# WORK INSTRUCTION
Copy out all the records exactly.

━━━━━ RECORDS SHOWN

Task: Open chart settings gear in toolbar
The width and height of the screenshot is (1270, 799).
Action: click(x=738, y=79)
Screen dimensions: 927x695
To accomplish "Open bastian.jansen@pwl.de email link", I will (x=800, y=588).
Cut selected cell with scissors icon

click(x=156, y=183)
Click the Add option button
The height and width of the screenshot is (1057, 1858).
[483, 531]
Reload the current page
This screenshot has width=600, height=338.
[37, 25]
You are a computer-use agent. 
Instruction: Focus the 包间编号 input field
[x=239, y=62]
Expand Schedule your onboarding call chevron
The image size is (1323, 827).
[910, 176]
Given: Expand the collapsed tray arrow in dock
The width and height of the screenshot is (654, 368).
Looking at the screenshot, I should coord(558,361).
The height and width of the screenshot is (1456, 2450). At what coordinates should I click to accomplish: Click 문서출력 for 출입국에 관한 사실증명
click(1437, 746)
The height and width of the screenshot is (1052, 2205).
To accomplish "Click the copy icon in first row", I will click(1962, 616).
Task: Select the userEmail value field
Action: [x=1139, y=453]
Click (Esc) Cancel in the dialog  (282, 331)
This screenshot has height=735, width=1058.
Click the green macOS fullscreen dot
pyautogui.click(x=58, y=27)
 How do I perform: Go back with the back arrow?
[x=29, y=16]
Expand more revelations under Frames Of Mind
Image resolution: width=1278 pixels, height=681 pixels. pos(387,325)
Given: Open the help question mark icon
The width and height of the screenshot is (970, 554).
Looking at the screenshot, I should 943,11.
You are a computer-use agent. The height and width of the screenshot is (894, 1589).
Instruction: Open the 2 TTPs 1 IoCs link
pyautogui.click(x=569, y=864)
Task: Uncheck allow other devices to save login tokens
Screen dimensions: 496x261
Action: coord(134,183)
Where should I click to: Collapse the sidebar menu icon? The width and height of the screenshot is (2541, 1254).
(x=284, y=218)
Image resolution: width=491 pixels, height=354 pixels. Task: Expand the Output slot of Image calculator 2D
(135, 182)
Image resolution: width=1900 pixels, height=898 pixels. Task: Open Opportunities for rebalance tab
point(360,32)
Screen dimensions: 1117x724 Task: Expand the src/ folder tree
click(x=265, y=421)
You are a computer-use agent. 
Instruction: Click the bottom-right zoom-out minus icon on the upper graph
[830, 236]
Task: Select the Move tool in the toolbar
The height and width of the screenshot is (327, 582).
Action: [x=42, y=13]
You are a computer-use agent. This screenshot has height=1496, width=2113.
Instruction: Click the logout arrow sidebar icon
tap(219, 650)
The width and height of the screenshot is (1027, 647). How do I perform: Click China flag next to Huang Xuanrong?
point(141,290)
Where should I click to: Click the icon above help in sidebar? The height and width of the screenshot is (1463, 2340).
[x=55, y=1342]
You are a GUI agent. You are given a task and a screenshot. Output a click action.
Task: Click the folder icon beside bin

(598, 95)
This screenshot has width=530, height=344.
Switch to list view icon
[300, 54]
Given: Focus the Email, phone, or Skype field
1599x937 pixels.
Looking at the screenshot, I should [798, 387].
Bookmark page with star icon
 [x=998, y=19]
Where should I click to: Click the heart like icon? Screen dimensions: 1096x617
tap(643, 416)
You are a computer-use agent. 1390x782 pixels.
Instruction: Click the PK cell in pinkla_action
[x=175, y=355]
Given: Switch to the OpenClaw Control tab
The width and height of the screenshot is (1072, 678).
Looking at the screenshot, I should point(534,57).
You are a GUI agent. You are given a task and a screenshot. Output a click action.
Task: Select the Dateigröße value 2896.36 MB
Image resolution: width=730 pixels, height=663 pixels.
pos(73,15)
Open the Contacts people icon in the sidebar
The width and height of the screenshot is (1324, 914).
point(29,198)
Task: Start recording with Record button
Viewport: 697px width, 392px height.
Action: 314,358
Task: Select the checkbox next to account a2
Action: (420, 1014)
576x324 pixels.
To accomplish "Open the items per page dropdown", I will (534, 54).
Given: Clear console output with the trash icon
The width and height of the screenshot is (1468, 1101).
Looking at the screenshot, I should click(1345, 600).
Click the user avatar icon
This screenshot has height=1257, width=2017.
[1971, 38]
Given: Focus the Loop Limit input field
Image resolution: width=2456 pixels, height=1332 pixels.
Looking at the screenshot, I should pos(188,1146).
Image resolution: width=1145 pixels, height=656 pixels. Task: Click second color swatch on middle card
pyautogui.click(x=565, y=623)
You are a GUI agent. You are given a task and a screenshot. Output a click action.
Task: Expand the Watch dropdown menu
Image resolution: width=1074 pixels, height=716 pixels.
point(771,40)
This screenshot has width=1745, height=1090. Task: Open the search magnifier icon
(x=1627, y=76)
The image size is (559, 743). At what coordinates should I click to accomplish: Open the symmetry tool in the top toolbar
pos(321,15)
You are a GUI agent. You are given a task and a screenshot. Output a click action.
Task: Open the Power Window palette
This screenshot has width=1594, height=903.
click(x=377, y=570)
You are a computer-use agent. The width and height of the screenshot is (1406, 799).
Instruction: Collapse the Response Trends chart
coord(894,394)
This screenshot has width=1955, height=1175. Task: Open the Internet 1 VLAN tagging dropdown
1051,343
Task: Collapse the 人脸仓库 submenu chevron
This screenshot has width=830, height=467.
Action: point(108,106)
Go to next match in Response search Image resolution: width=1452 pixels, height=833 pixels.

━━━━━━━━━━

# EXERCISE RESPONSE
Task: Open chart settings gear in toolbar
The width and height of the screenshot is (1270, 799).
Action: click(x=738, y=79)
Screen dimensions: 927x695
To accomplish "Open bastian.jansen@pwl.de email link", I will (x=800, y=588).
Cut selected cell with scissors icon

click(x=156, y=183)
Click the Add option button
The height and width of the screenshot is (1057, 1858).
[483, 531]
Reload the current page
This screenshot has width=600, height=338.
[37, 25]
You are a computer-use agent. 
Instruction: Focus the 包间编号 input field
[x=239, y=62]
Expand Schedule your onboarding call chevron
The image size is (1323, 827).
[910, 176]
Given: Expand the collapsed tray arrow in dock
The width and height of the screenshot is (654, 368).
Looking at the screenshot, I should coord(558,361).
The height and width of the screenshot is (1456, 2450). At what coordinates should I click to accomplish: Click 문서출력 for 출입국에 관한 사실증명
click(1437, 746)
The height and width of the screenshot is (1052, 2205).
To accomplish "Click the copy icon in first row", I will click(1962, 616).
Task: Select the userEmail value field
Action: [x=1139, y=453]
Click (Esc) Cancel in the dialog  (282, 331)
This screenshot has height=735, width=1058.
Click the green macOS fullscreen dot
pyautogui.click(x=58, y=27)
 How do I perform: Go back with the back arrow?
[x=29, y=16]
Expand more revelations under Frames Of Mind
Image resolution: width=1278 pixels, height=681 pixels. pos(387,325)
Given: Open the help question mark icon
The width and height of the screenshot is (970, 554).
Looking at the screenshot, I should 943,11.
You are a computer-use agent. The height and width of the screenshot is (894, 1589).
Instruction: Open the 2 TTPs 1 IoCs link
pyautogui.click(x=569, y=864)
Task: Uncheck allow other devices to save login tokens
Screen dimensions: 496x261
Action: coord(134,183)
Where should I click to: Collapse the sidebar menu icon? The width and height of the screenshot is (2541, 1254).
(x=284, y=218)
Image resolution: width=491 pixels, height=354 pixels. Task: Expand the Output slot of Image calculator 2D
(135, 182)
Image resolution: width=1900 pixels, height=898 pixels. Task: Open Opportunities for rebalance tab
point(360,32)
Screen dimensions: 1117x724 Task: Expand the src/ folder tree
click(x=265, y=421)
You are a computer-use agent. 
Instruction: Click the bottom-right zoom-out minus icon on the upper graph
[830, 236]
Task: Select the Move tool in the toolbar
The height and width of the screenshot is (327, 582).
Action: [x=42, y=13]
You are a computer-use agent. This screenshot has height=1496, width=2113.
Instruction: Click the logout arrow sidebar icon
tap(219, 650)
The width and height of the screenshot is (1027, 647). How do I perform: Click China flag next to Huang Xuanrong?
point(141,290)
Where should I click to: Click the icon above help in sidebar? The height and width of the screenshot is (1463, 2340).
[x=55, y=1342]
You are a GUI agent. You are given a task and a screenshot. Output a click action.
Task: Click the folder icon beside bin

(598, 95)
This screenshot has width=530, height=344.
Switch to list view icon
[300, 54]
Given: Focus the Email, phone, or Skype field
1599x937 pixels.
Looking at the screenshot, I should [798, 387].
Bookmark page with star icon
 [x=998, y=19]
Where should I click to: Click the heart like icon? Screen dimensions: 1096x617
tap(643, 416)
You are a computer-use agent. 1390x782 pixels.
Instruction: Click the PK cell in pinkla_action
[x=175, y=355]
Given: Switch to the OpenClaw Control tab
The width and height of the screenshot is (1072, 678).
Looking at the screenshot, I should point(534,57).
You are a GUI agent. You are given a task and a screenshot. Output a click action.
Task: Select the Dateigröße value 2896.36 MB
Image resolution: width=730 pixels, height=663 pixels.
pos(73,15)
Open the Contacts people icon in the sidebar
The width and height of the screenshot is (1324, 914).
point(29,198)
Task: Start recording with Record button
Viewport: 697px width, 392px height.
Action: 314,358
Task: Select the checkbox next to account a2
Action: (420, 1014)
576x324 pixels.
To accomplish "Open the items per page dropdown", I will (534, 54).
Given: Clear console output with the trash icon
The width and height of the screenshot is (1468, 1101).
Looking at the screenshot, I should click(1345, 600).
Click the user avatar icon
This screenshot has height=1257, width=2017.
[1971, 38]
Given: Focus the Loop Limit input field
Image resolution: width=2456 pixels, height=1332 pixels.
Looking at the screenshot, I should pos(188,1146).
Image resolution: width=1145 pixels, height=656 pixels. Task: Click second color swatch on middle card
pyautogui.click(x=565, y=623)
You are a GUI agent. You are given a task and a screenshot. Output a click action.
Task: Expand the Watch dropdown menu
Image resolution: width=1074 pixels, height=716 pixels.
point(771,40)
This screenshot has width=1745, height=1090. Task: Open the search magnifier icon
(x=1627, y=76)
The image size is (559, 743). At what coordinates should I click to accomplish: Open the symmetry tool in the top toolbar
pos(321,15)
You are a GUI agent. You are given a task and a screenshot. Output a click action.
Task: Open the Power Window palette
This screenshot has width=1594, height=903.
click(x=377, y=570)
You are a computer-use agent. The width and height of the screenshot is (1406, 799).
Instruction: Collapse the Response Trends chart
coord(894,394)
This screenshot has width=1955, height=1175. Task: Open the Internet 1 VLAN tagging dropdown
1051,343
Task: Collapse the 人脸仓库 submenu chevron
This screenshot has width=830, height=467.
Action: point(108,106)
Go to next match in Response search Image resolution: width=1452 pixels, height=833 pixels.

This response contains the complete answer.